简短问题 – 根据下面的文档节选，如果选择user id作为关键字，来自同一个user的消息会被分发到哪里？

文档节选 –
▬▬▬▬▬▬
客户端控制向哪个partition发送消息。可以随机发送，通过随机负载均衡方法实现，或者可以而通过某些语义分区函数实现。我们暴露了语义分区的接口：允许用户指定partition的关键字，并通过这些关键字将消息hash到不同的partition（如果需要的话，允许覆盖partition的函数）。例如，如果选择user id作为关键字的话，那么所有来自同一个user的消息都会分发到同一个partition。反过来这允许consumers对他们的消费行为做局部性假设。这种分区方式是显式的设计用来允许consumers进行局部语义处理。

Asynchronous send

异步发送

Batching is one of the big drivers of efficiency, and to enable batching the Kafka producer will attempt to accumulate data in memory and to send out larger batches in a single request. The batching can be configured to accumulate no more than a fixed number of messages and to wait no longer than some fixed latency bound (say 64k or 10 ms). This allows the accumulation of more bytes to send, and few larger I/O operations on the servers. This buffering is configurable and gives a mechanism to trade off a small amount of additional latency for better throughput.

Details on configuration and the api for the producer can be found elsewhere in the documentation.

批量处理可以极大提高效率，为了支持批量处理，kafka生产者将尝试在内存中积累数据，以满足在单次请求中发送大量数据的目的。批量处理不止可以配置成积累某个确定数量的消息，还能配置成等待不超过某个确定时间的延迟（即64k或者10ms）。这将允许积累更多的字节再发送，这样可以有更少的I/O操作。这种缓存方式是可以配置的，同时给出了一种机制：即以较少的延迟获得更好的吞吐量。

有关配置和API的细节可以查看本文的其他部分。
▬▬▬▬▬▬
条目列表 –

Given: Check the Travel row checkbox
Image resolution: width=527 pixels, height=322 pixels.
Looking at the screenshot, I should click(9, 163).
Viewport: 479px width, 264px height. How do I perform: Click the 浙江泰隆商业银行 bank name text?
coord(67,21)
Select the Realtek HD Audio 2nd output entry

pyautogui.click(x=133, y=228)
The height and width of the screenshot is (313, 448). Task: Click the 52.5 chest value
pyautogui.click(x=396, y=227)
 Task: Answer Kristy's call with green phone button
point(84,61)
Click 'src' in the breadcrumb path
▬▬▬▬▬▬
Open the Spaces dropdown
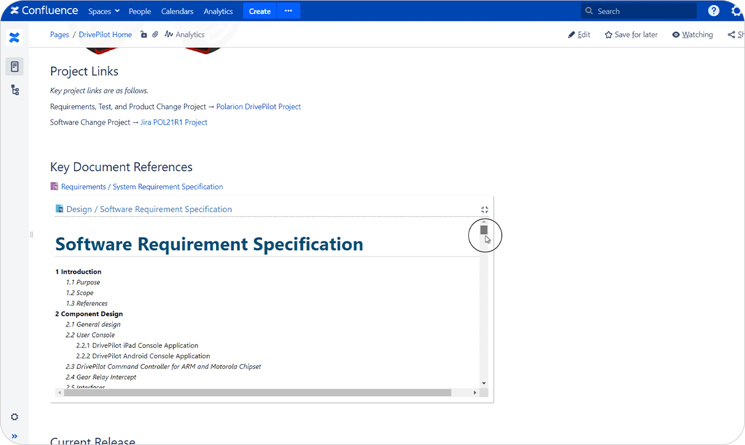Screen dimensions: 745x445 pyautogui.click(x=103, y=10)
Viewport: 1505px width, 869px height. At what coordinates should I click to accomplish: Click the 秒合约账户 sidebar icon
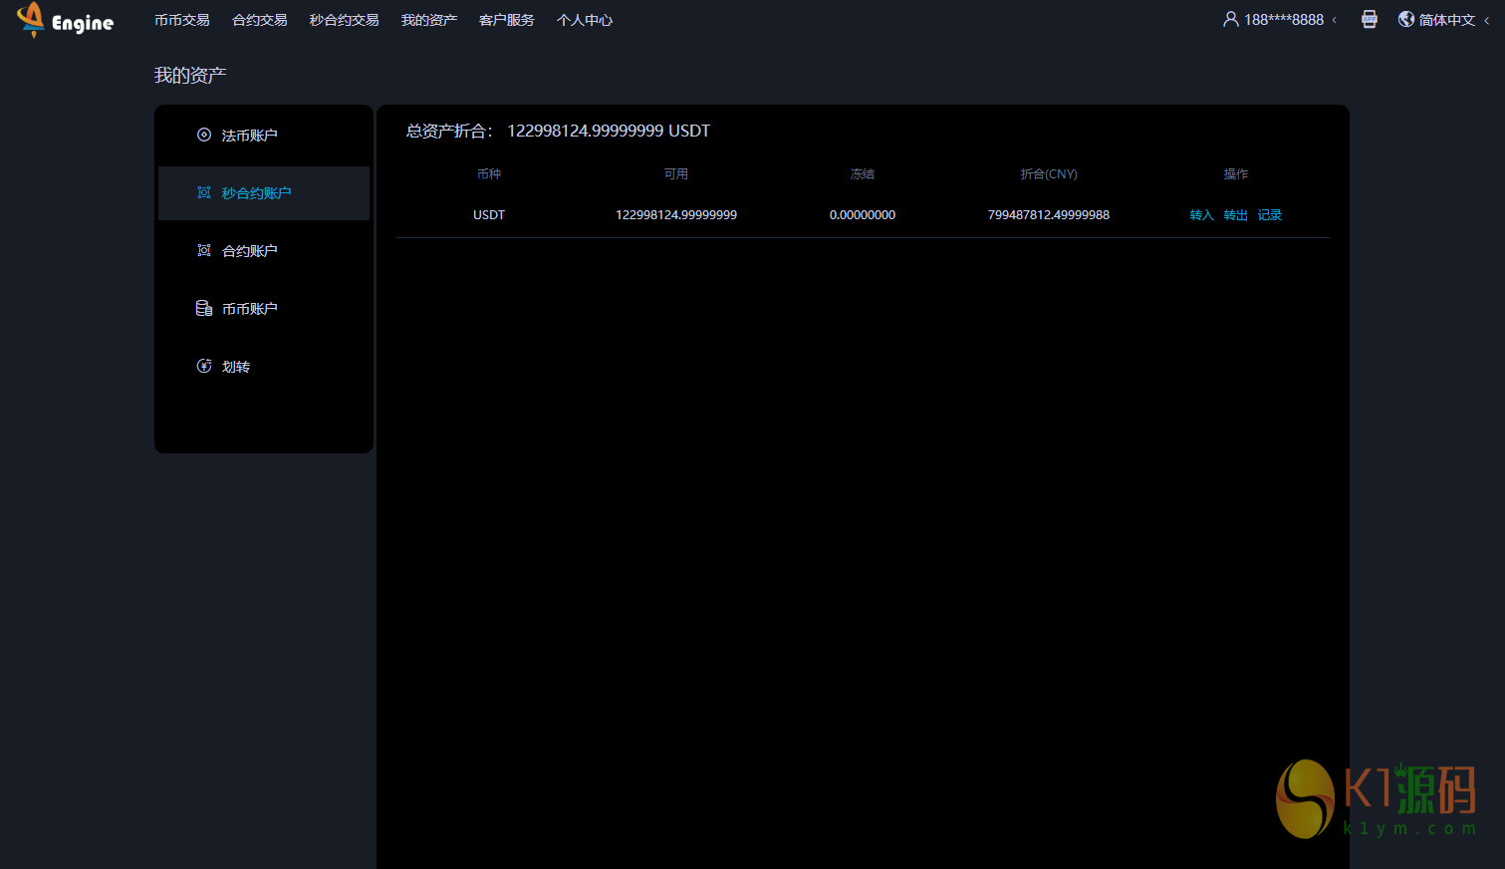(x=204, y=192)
▬▬▬▬▬▬
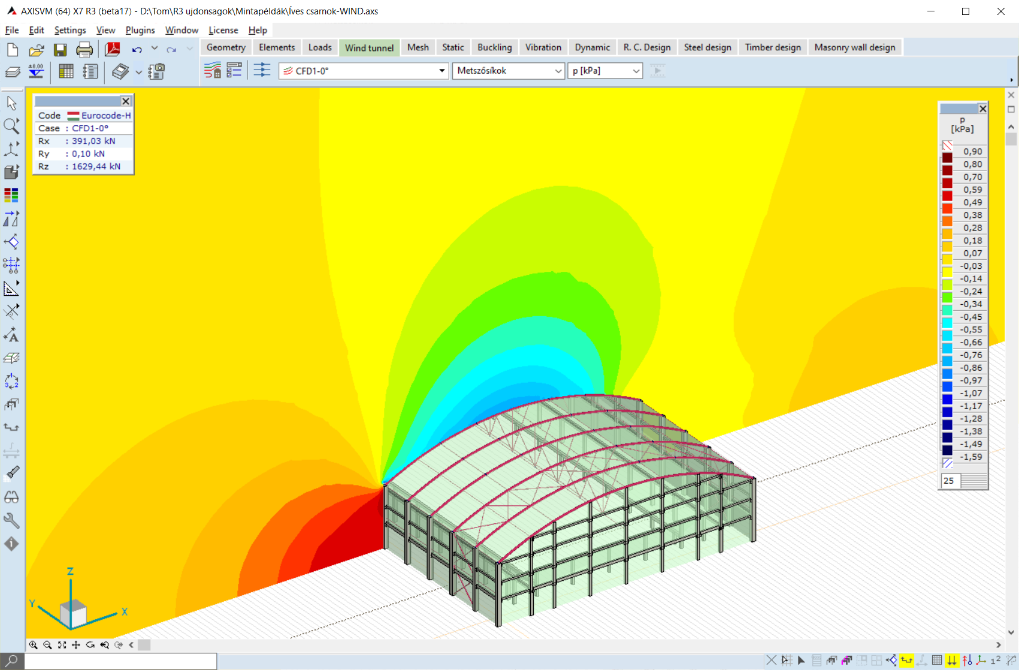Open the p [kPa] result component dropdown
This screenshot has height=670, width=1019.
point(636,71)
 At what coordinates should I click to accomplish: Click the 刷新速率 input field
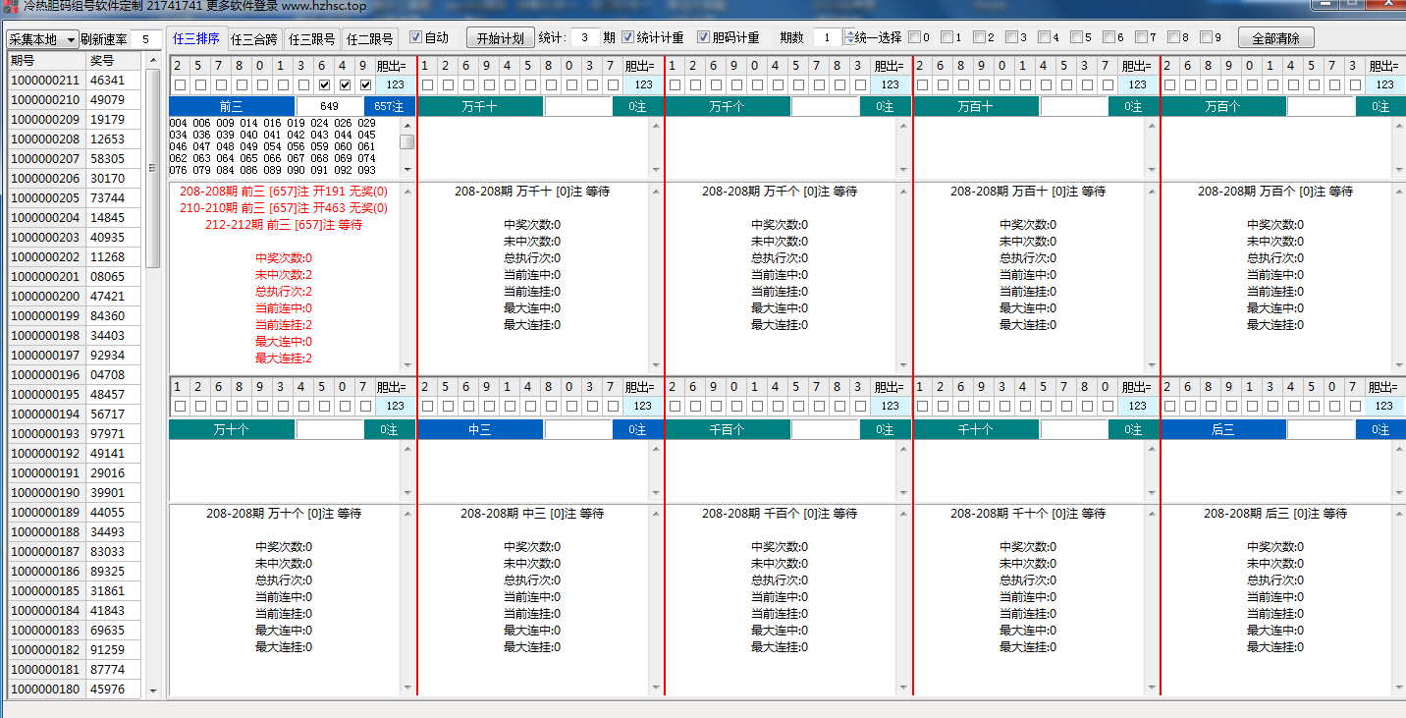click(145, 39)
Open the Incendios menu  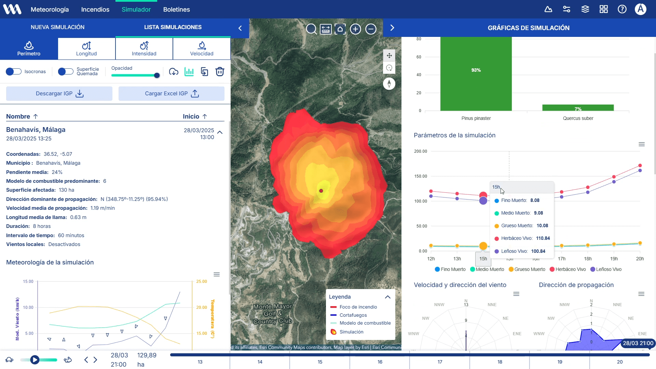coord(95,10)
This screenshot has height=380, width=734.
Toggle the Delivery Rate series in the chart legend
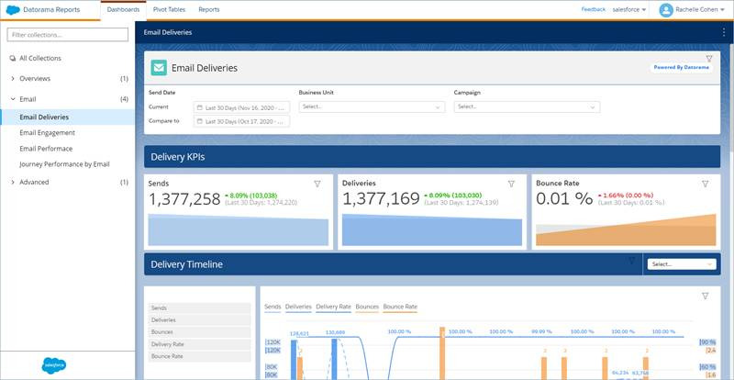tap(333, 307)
▬▬▬▬▬▬
答案如下 – 都会被分发到同一个partition。